Wie kaum eine andere Serie des kommerziellen Fernsehens zuvor stieß "Big Brother" auf eine heftige öffentliche Kritik, weil das "Einsperren" von Menschen über mehr als drei Monate (erste Staffel 106 Tage) und das ständige Beobachten ihrer Handlungen mit allen auch intimen Vorgängen als ein ethisch verwerfliches Handeln angesehen wurde. Da die Teilnehmer sich jedoch selbst für die Teilnahme entschieden hatten und auch auf Wunsch sofort den Container verlassen konnten (dabei jedoch aus dem Wettbewerb um den Gewinn ausschieden), konnte medienrechtlich wenig gegen die Serie unternommen werden. Die öffentliche Aufregung diente letztlich wiederum der Publizitätssteigerung der Serie.
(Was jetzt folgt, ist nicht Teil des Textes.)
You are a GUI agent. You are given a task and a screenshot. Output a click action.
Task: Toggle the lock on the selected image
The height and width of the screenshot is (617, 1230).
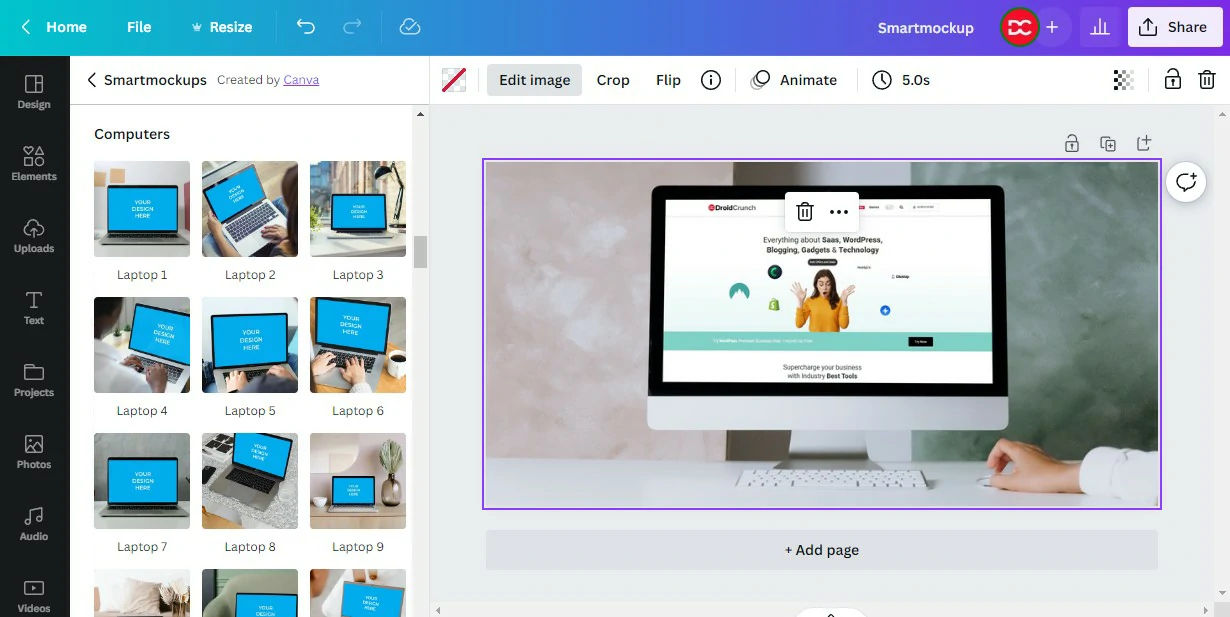(1172, 79)
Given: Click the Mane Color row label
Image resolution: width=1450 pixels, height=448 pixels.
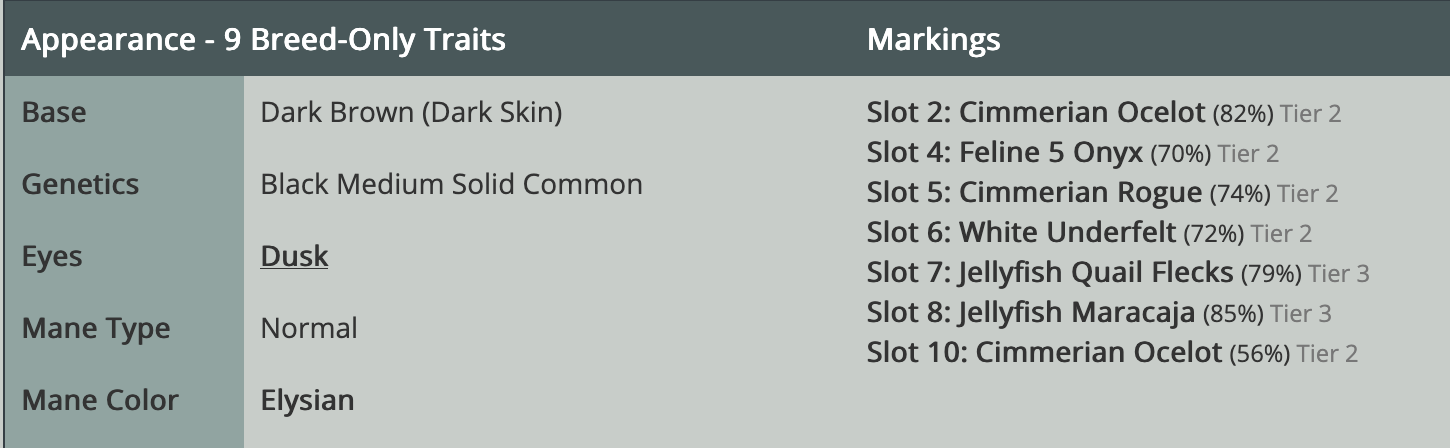Looking at the screenshot, I should (x=100, y=400).
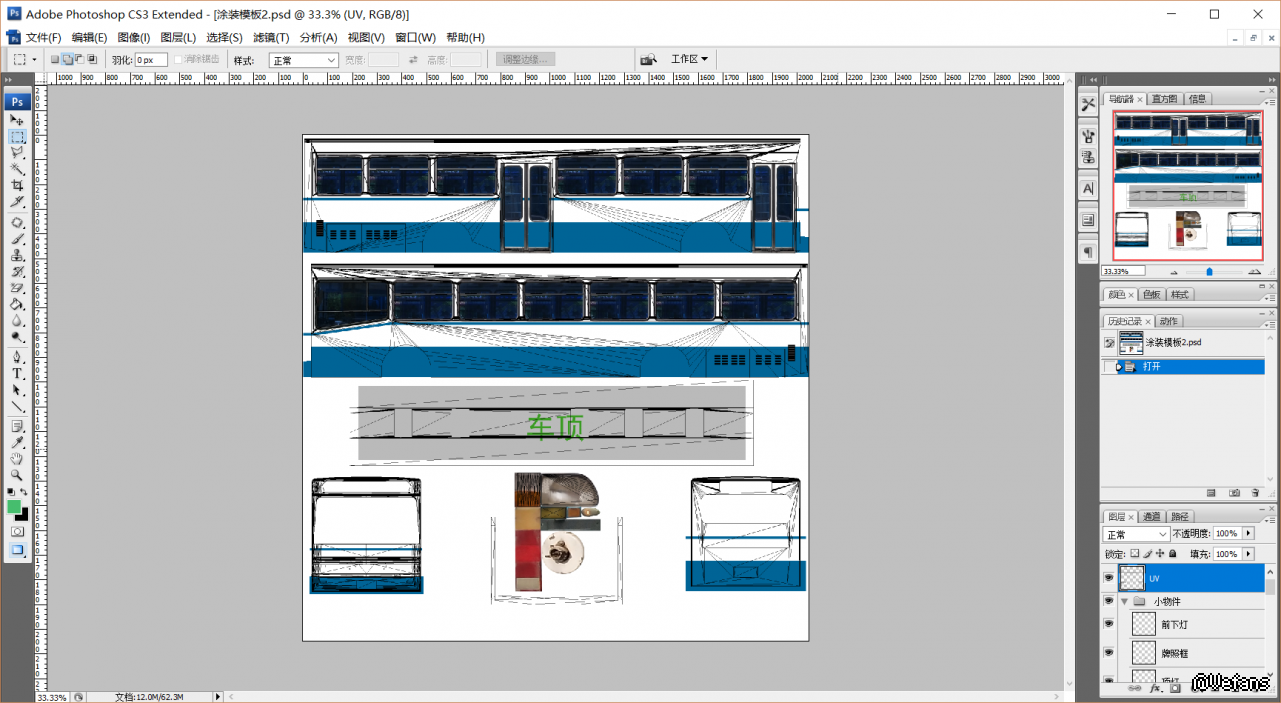
Task: Select the Crop tool
Action: (17, 186)
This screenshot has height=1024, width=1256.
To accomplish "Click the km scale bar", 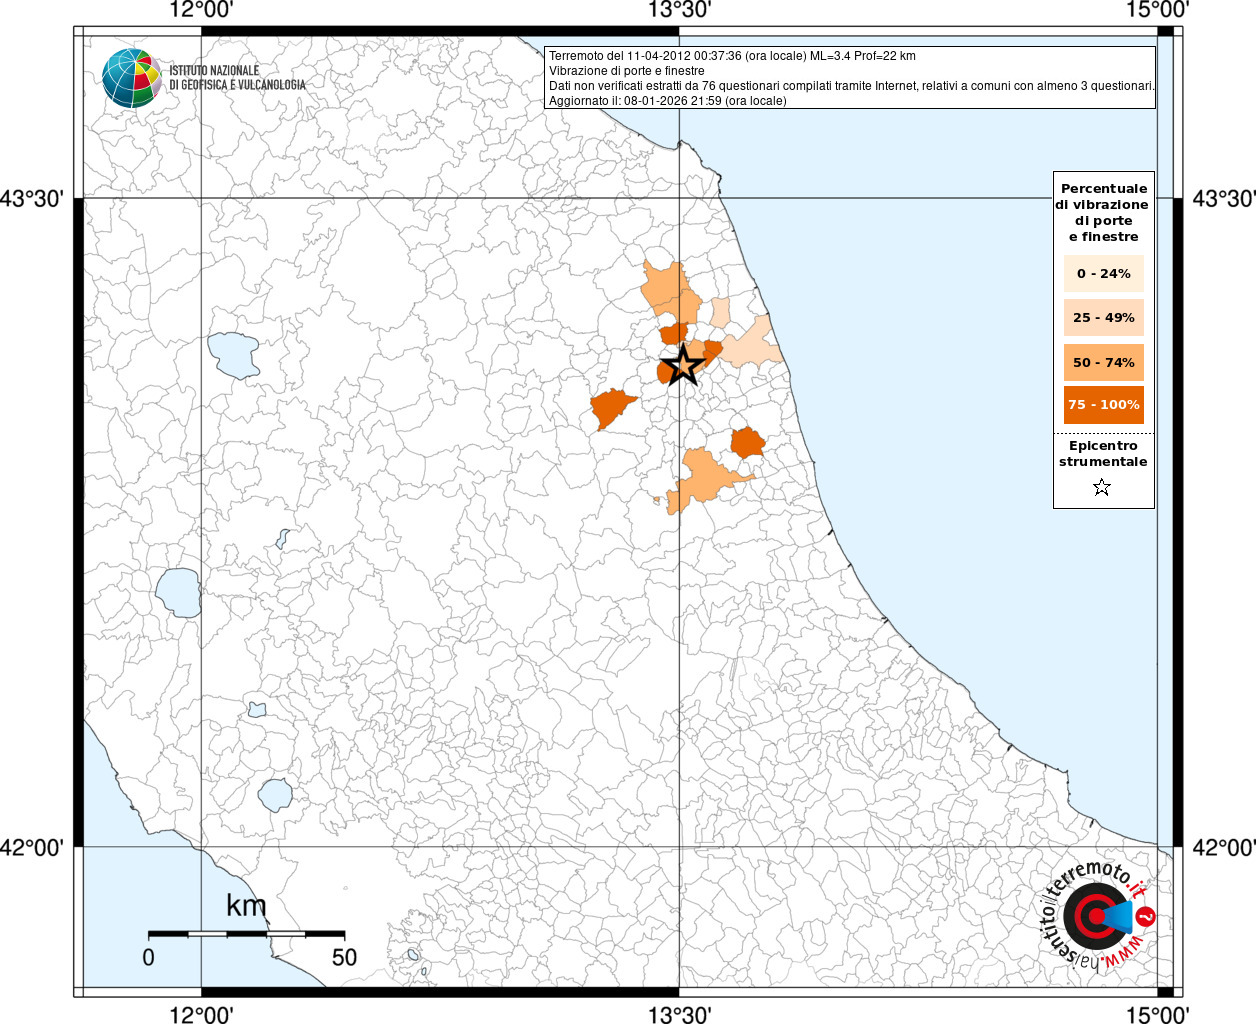I will pos(246,933).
Entwicklungen und Veränderungen in den Staffeln

Von Staffel zu Staffel wurden die Regeln verändert, es wurde zunächst die Innenwelt der Wohnräume um eine Außenwelt erweitert, schließlich sogar eine Art gesellschaftliches Zusammenleben organisiert – mit der Zugehörigkeit einzelner Teilnehmer zu unterschiedlichen gesellschaftlichen Schichten, mit Gegensätzen von Arm und Reich, mit unterschiedlichen Unternehmen und Arbeitsverhältnissen. Nicht alles stieß jedoch auf Zuschauerinteresse, so wurden die Kleinbetriebe in der sechsten Staffel nach halber Laufzeit aufgelöst, nur der Bauernhof blieb erhalten. Die weiteren Staffeln hatten jeweils eine kürzere Laufzeit mit einem Preis von 250.000 bis 100.000 Euro und mit wieder variierten Bedingungen.
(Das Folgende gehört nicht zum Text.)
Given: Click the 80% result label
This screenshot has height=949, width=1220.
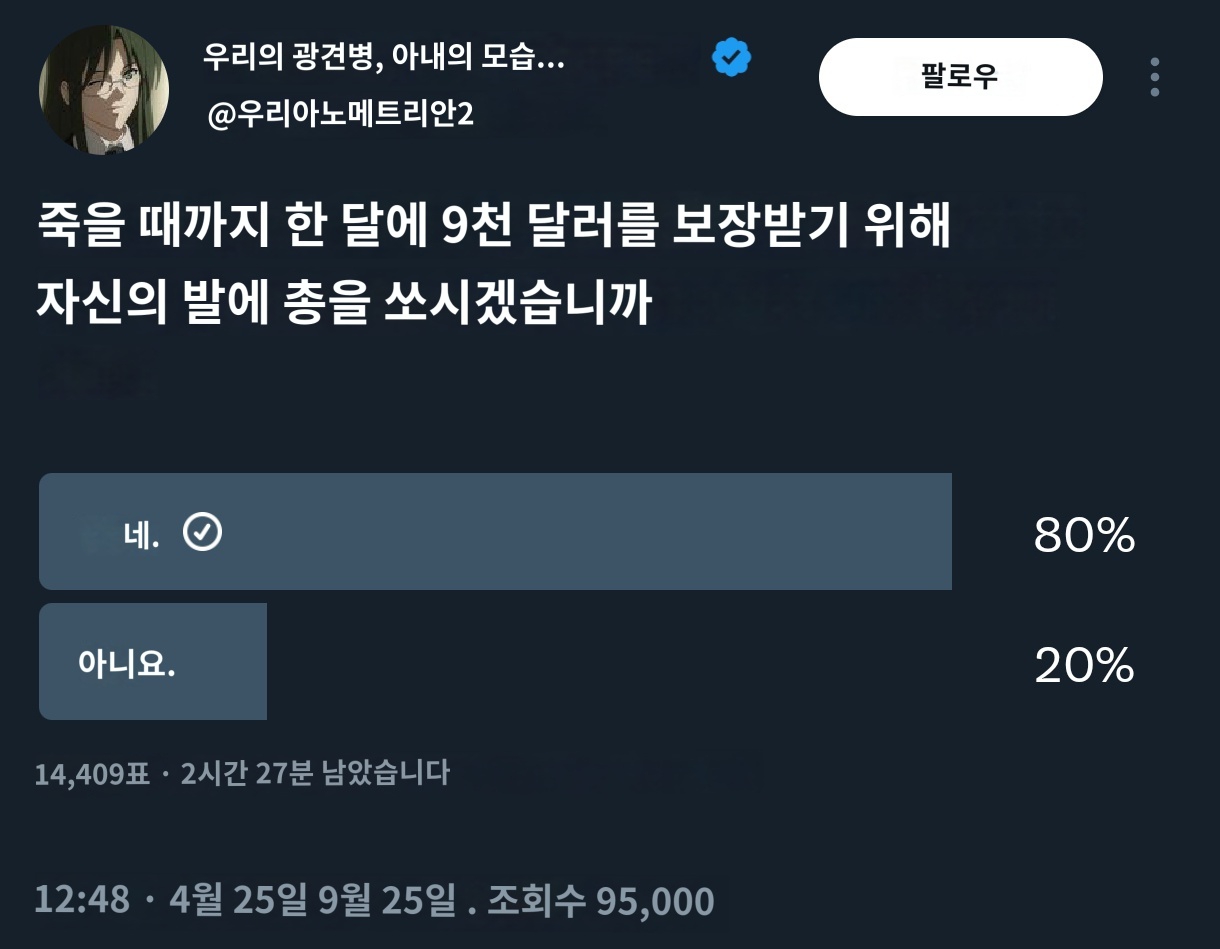Looking at the screenshot, I should tap(1084, 537).
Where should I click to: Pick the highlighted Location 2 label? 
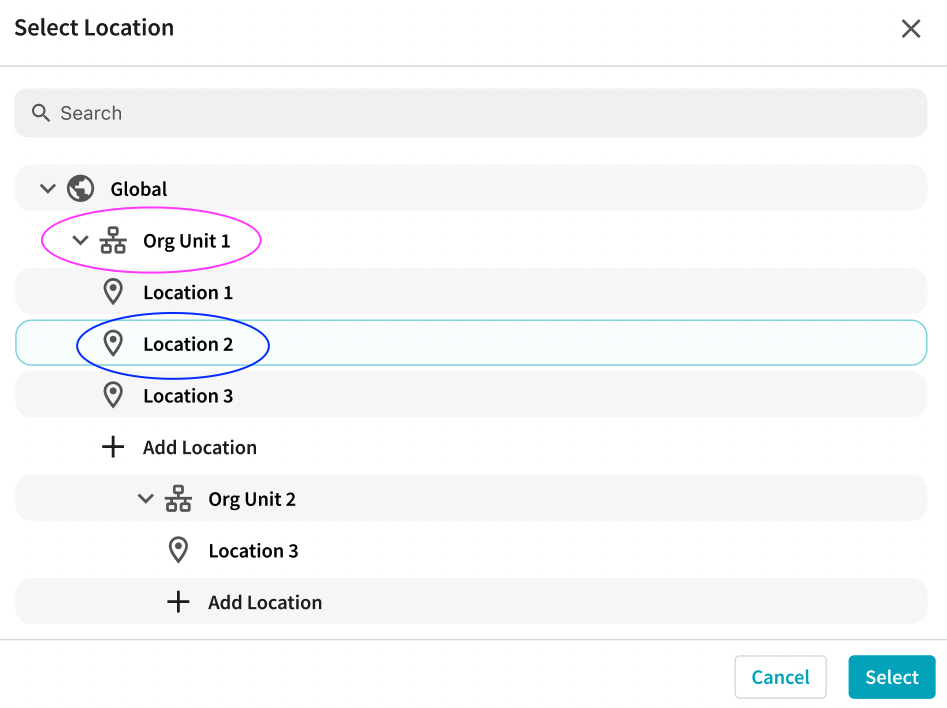188,344
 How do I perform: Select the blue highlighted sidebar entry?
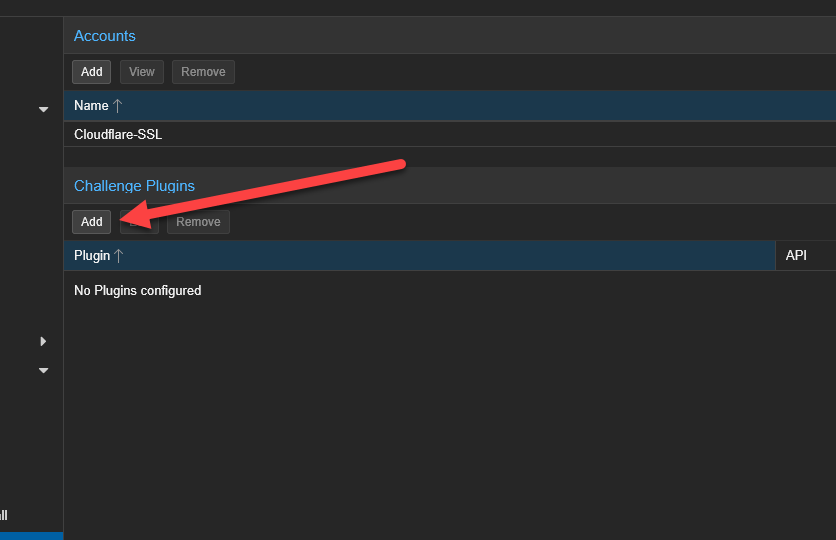click(x=31, y=536)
Auch die Präsentationsformen änderten sich im Lauf der Jahre. Die 8. Staffel z. B. wurde in den bekannten Zusammenschnitten auf RTL II präsentiert, auf einem 24-Stunden-Kanal beim Abonnentenkanal "Premiere" konnte man das Geschehen gegen eine besondere Gebühr (15 Euro im Monat) live verfolgen. Die 10. Staffel lief von Januar bis August 2010 und konnte ebenfalls 24 Stunden live bei Sky Deutschland (vormals Premiere), im Internet oder im iPhone verfolgt werden. Eine Besonderheit der 11. Staffel (Mai bis September 2011) war die Verlängerung um 35 Tage, obwohl sie zunächst nur auf 100 Tage angesetzt war.
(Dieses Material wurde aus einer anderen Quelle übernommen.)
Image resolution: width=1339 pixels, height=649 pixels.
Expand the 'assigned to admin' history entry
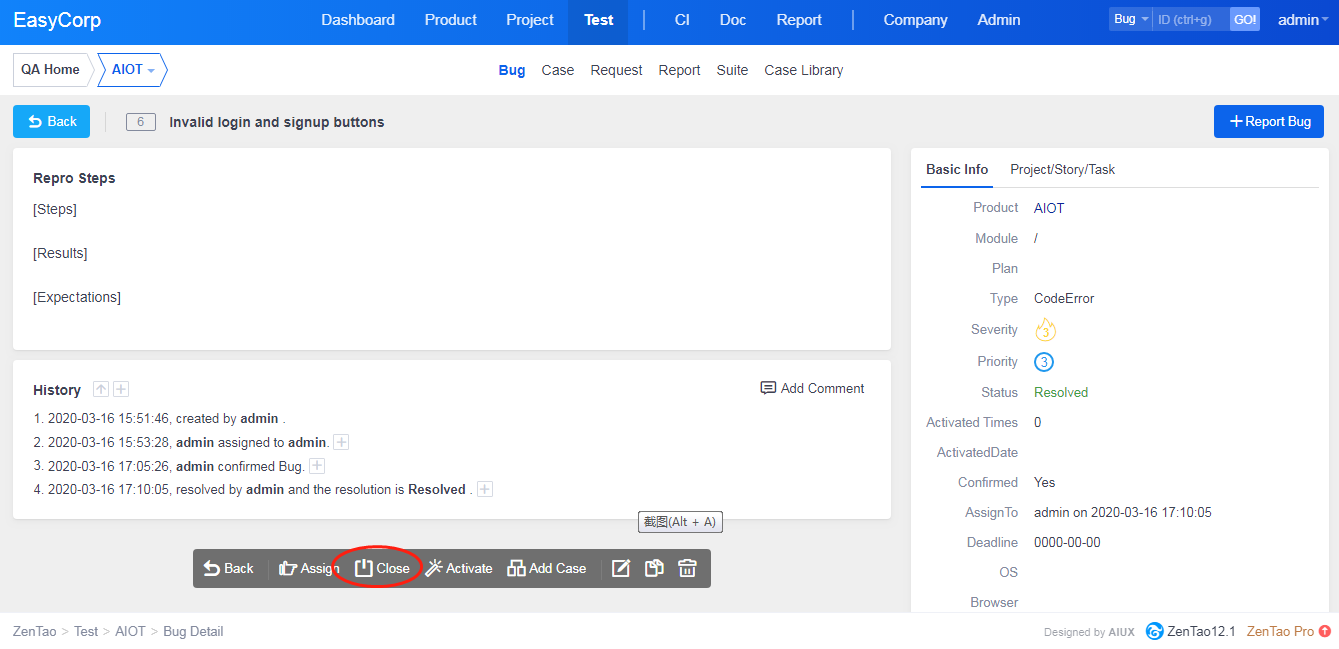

"Big Brother" – Eine neue Dimension von Realitätsfernsehen

Endemol-Chef John de Mol zum Sendestart von Big Brother in Deutschland (© picture-alliance/dpa)

Eine solche künstliche Welt mit realen Personen, die keine Schauspieler sind, durch ihre Teilnahme an dem Format aber tägliche TV-Präsenz und damit Bildschirmprominenz erlangen, zeigt wie kaum ein anderes Beispiel, wie machtvoll inzwischen die Verquickung von Fiktionalität und Faktualität, von Ausgedachtem und Realem, gelungen ist und welche neuen Probleme der Repräsentation der Welt sich im Fernsehen damit eröffnen.

Realitätsfernsehen ist hier eine inszenierte, eine nach Serienmustern organisierte und zusammengeschnittene Welt, sie ist auf die Fernsehanforderungen ausgerichtet und folgt deren Regeln. Sie setzt wie eine Unterhaltungssendung auf einen Wettkampf, bei dem es am Ende einen Gewinner gibt. Gleichzeitig lebt sie von den unvorhersehbaren Selbstinszenierungen der Beteiligten, enthält in kleinen Details noch die Spur des Unberechenbaren und nicht Planbaren .

Solche "möglichen anderen Welten", wie sie hier mit realen Menschen vorgeführt wurden und werden, finden ihre Entsprechungen in den virtuellen Welten des Internet, bei denen jedoch, im Gegensatz zum Fernsehen, oftmals mit Pseudonymen oder mit künstlichen Figuren, mit Avataren (z. B. bei "Second Life"), gearbeitet wird.

Promi Big Brother

Seit 2013 läuft bei Sat.1 "Promi Big Brother". Ähnlich wie bei "Ich bin ein Star – Holt mich hier raus" sind es B-Prominente, die für maximal etwas mehr 14 Tage unter Rundum-Beobachtung stehen und Wettbewerbe bzw. Duelle bestehen müssen. Im Durschnitt interessieren sich dafür 2 bis 3 Mio. Zuschauer.